___ Input material ___

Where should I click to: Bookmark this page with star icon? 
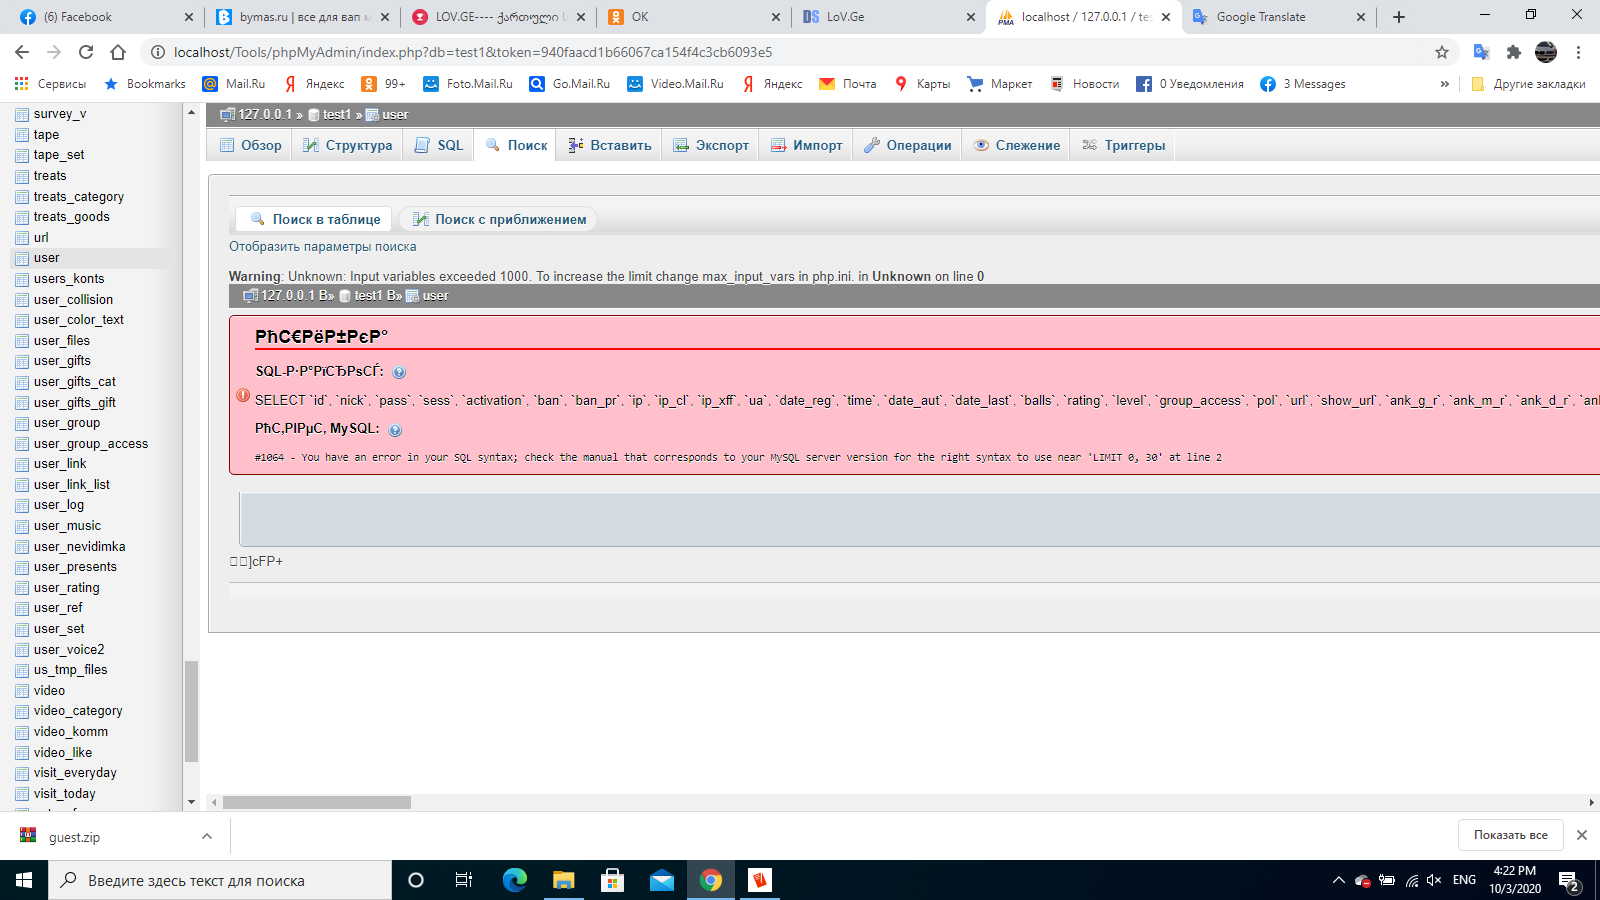click(x=1441, y=52)
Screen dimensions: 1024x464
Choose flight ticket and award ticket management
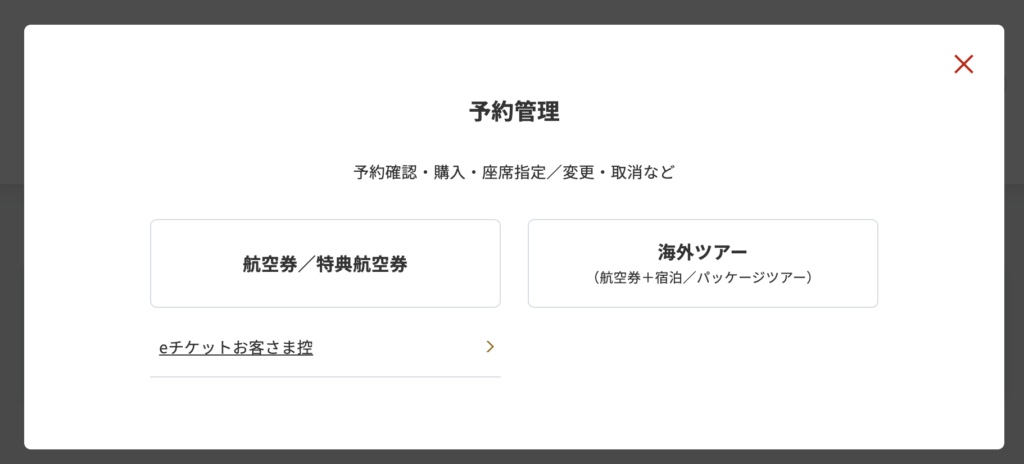pyautogui.click(x=325, y=264)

___

▶ [Work instruction]:
Please output all of the entries above exactly, but without any picture.

▶ [Answer for this exercise]:
Where should I click to: Bookmark this page with star icon? 
click(x=1441, y=52)
Screen dimensions: 1024x464
Choose flight ticket and award ticket management
pyautogui.click(x=325, y=264)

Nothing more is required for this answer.